Nadella hat nun die Messlatte für Tim Cook extrem hoch gelegt. Ein schnellerer Prozessor und ein paar kleine Features wird der Apple-Chef jetzt nicht mehr mit dem üblichen „Ist das nicht unglaublich?“ ankündigen können.

Auch das bei Kritikern hoch gelobte „Surface Book“ von Microsoft erhält ein Upgrade. Der Business-Laptop mit abnehmbarem Bildschirm, laut Hardware-Chef Panos Panay das Gerät mit der besten Kundenbewertung aller Windows-Geräte und besserer als Apples MacBook, bekommt einen stärkeren Intel i7-Prozesser, 16 statt zwölf Stunden Batterielaufzeit und verdoppelter Grafikleistung. Dafür kosten das Gerät jetzt 2400 Dollar aufwärts.

Microsoft hat einen guten Lauf. Erst vergangene Woche hat die Aktie zum ersten Mal seit 1999 ein neues Rekordhoch erreicht. Die Diversifizierung der einstigen Windows-Firma beschleunigt sich zusehends. Das Abenteuer Nokia ist abgeschrieben. Cloud-Computing und Software aus der Cloud, so wie das „Office 365“, gewinnen an Bedeutung. Künstliche Intelligenz und das lernende Maschinen sind Wachstumsfelder.


„Windows“ als Anlaufpunkt für Kreative und Gestalter

Einen neuen Anstrich bekommt auch das Miscrosoft-Betriebssystem „Windows“. Während das „Jahrestags-Update“ keine wirklich drastischen Änderungen brachte, wartet das „Creators-Update“ im Frühjahr 2017 mit erheblichen Neuerungen auf: Zum einen der Angriff auf die Kreativ-Industrie.
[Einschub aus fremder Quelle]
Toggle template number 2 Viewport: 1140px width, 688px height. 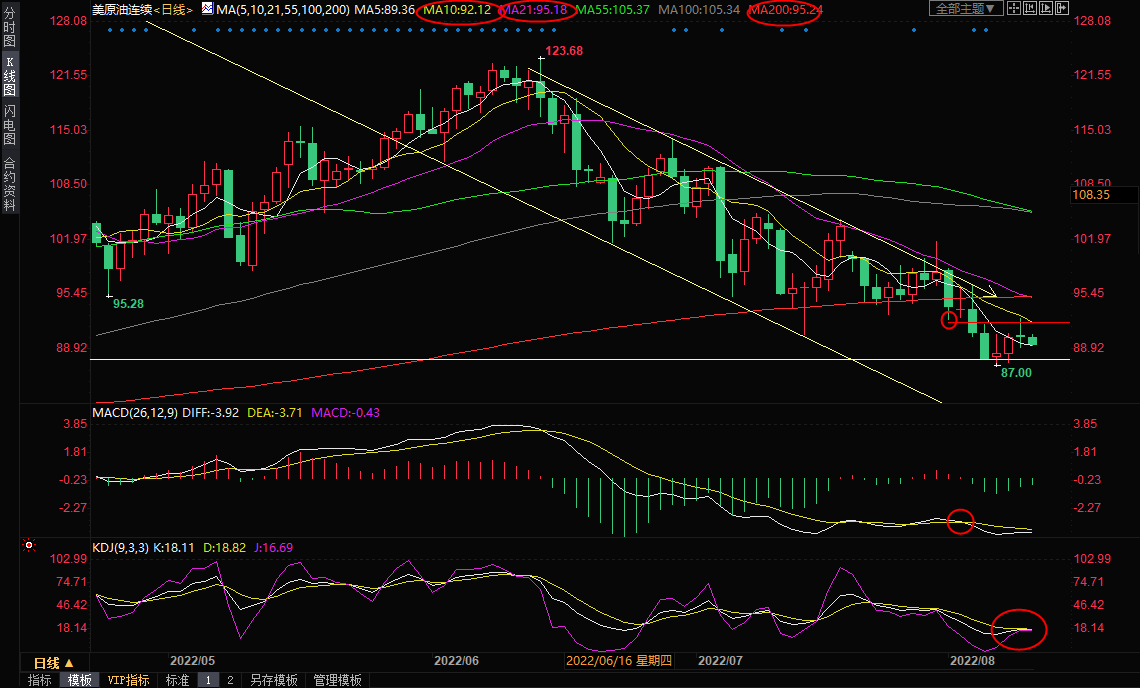point(230,680)
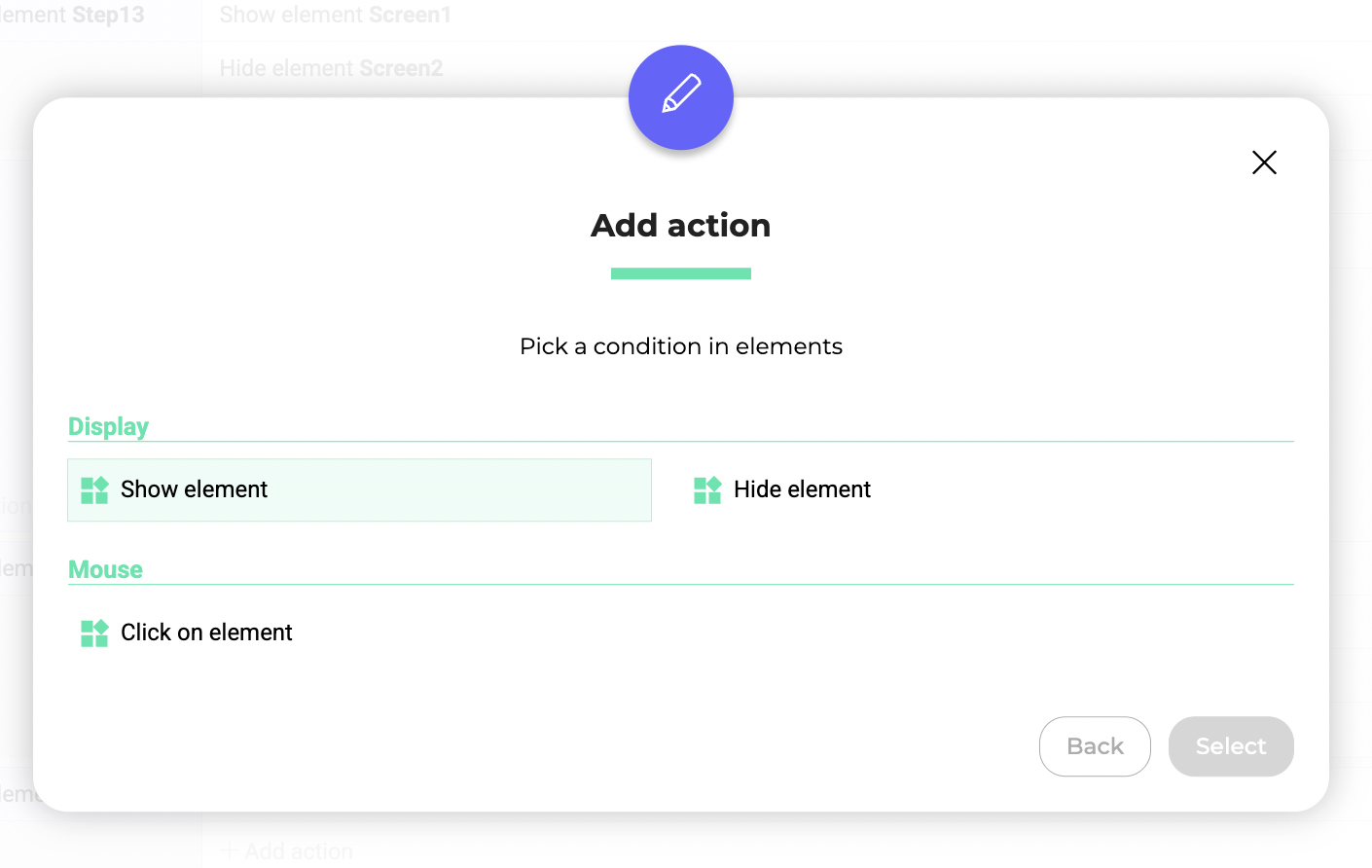Click the purple pencil edit icon
Image resolution: width=1372 pixels, height=868 pixels.
[681, 97]

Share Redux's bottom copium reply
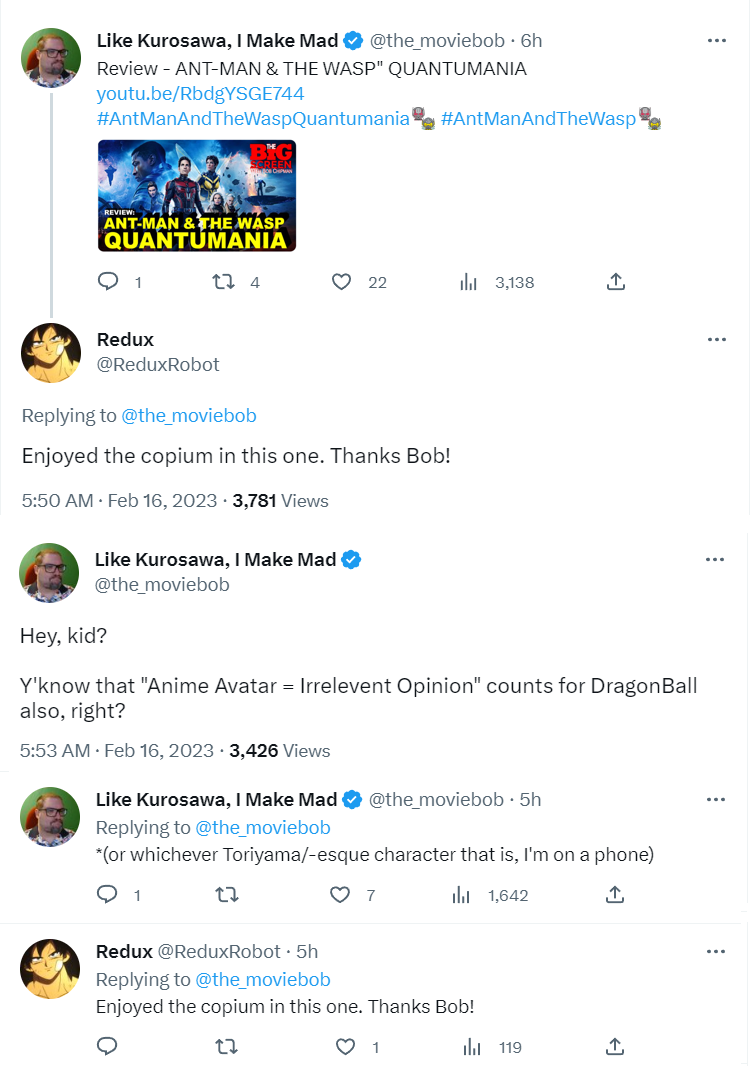(x=616, y=1047)
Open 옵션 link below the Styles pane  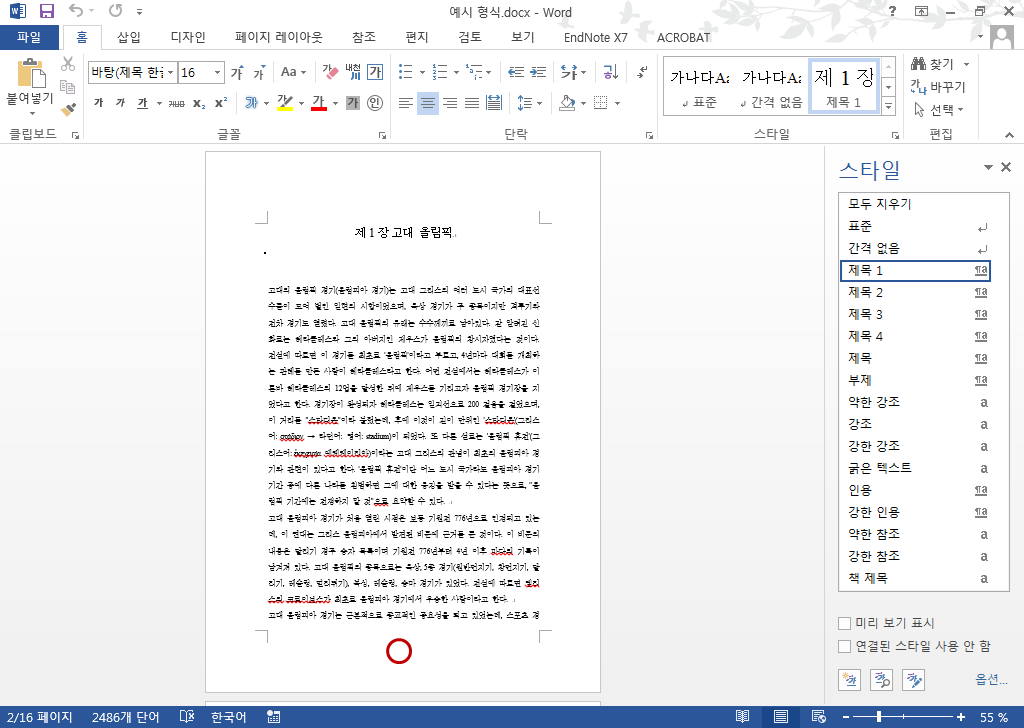pyautogui.click(x=988, y=679)
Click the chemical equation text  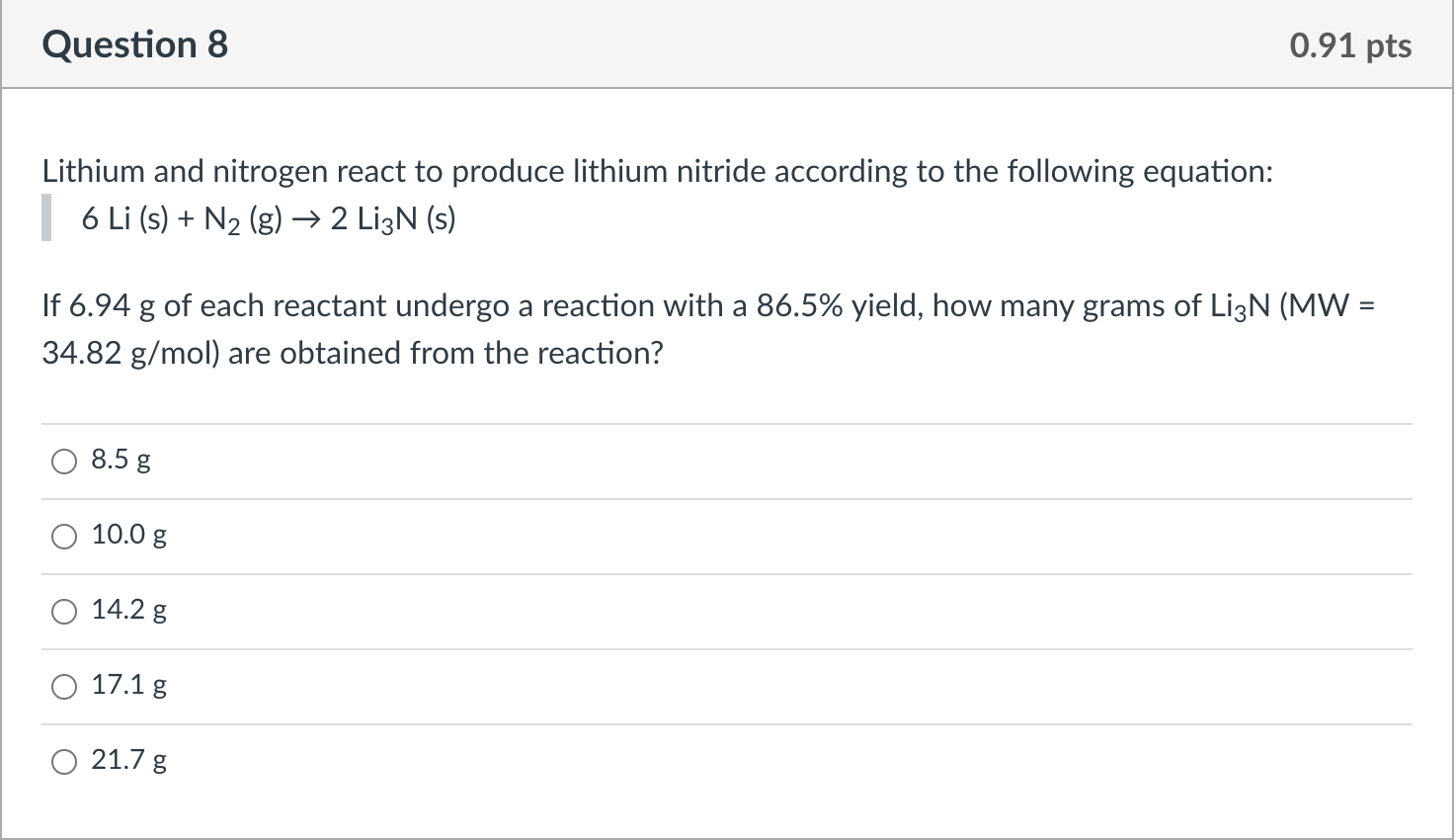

Zum anderen die Aufwertung von 3D-, Holografie- und Gaming-Systemen: Zusammen mit Partnern wie HP, Dell oder Lenovo entsteht eine preisgünstige Serie von VR-Brillen.

Das alte Windows „Paint“, bekannt aus den Urtagen von Windows, feiert als „Paint 3D“ eine Wiederauferstehung. Minecraft-Fans können beispielsweise ihre Objekte direkt in das Programm laden und auf einem 3D-Drucker zum Leben erwecken. In New York reichte ein einfaches Windows-Smartphone aus, um in einer Demonstration eine Sandburg mit der Kamera von allen Seiten aufzunehmen und als dreidimensionales Objekt in Windows zu übertragen. Microsoft hat den klaren Anspruch, sich als führende 3D- und Hologramm-Plattform zu etablieren. 3D soll bald auch Bestandteil von PowerPoint-Präsentationen werden.

Mit dem Siegeszug von „eSports“ bekommt Windows 10 die Funktionalität integriert, Videospiele live ins Internet zu übertragen. Partner dabei ist Beam. Das ist ein klarer Angriff auf den Gaming-Sender Twitch.tv, von Amazon.com gerade erst für eine Milliarde Dollar übernommen. Windows-10-Nutzer können mit ihrer Xbox-Game-Bar sogar in der Cloud eigene Tourniere mit Freunden ausrichten, ohne auf andere Apps angewiesen zu sein.

Den ewigen Wirrwarr mit zahlreichen Kanälen wie SMS, E-Mail, Skype, WhatsApp oder anderen Diensten will ein kleiner Knopf auf dem Desktop beenden: Er bündelt alle Formen der Kommunikation an einem zentralen Punkt.

Satya Nadella muss Apple die Krone des Innovators entreißen und seinen mehr als eine Milliarde Nutzern klarmachen, dass „Windows“ mehr ist als nur ein Betriebssystem ist, um Bürosoftware zum Laufen zu bringen. „Windows“ muss der zentrale Anlaufpunkt für Kreative und Gestalter im 21. Jahrhundert werden. „Die vergangenen zehn Jahre waren geprägt vom Konsumieren“, fasst Nadella den Trend in der Industrie zusammen und meint damit auch den Hype um Apples Produkte wie dem iPad und dem iPhone. „Die kommenden zehn werden geprägt sein vom Erschaffen.“

Wie weit er damit kommen wird, ist unklar. Der neue PC „Surface Studio“ wird „in limitierten Stückzahlen“ ab Weihnachten ausgeliefert werden. Wer dabei sein will, muss schnell vorbestellen. Das Studio wird sogar in jeder Version ganz erheblich teurer als die konkurrierenden iMacs sein. Die extreme Hochpreispolitik verhindert eine direkte Konkurrenzsituation mit Partnern wie Lenovo oder Dell. Sie kann allerdings auch als Ausdruck des neuen Selbstbewusstseins gewertet werden. Wer es billig will, der soll doch Apple kaufen.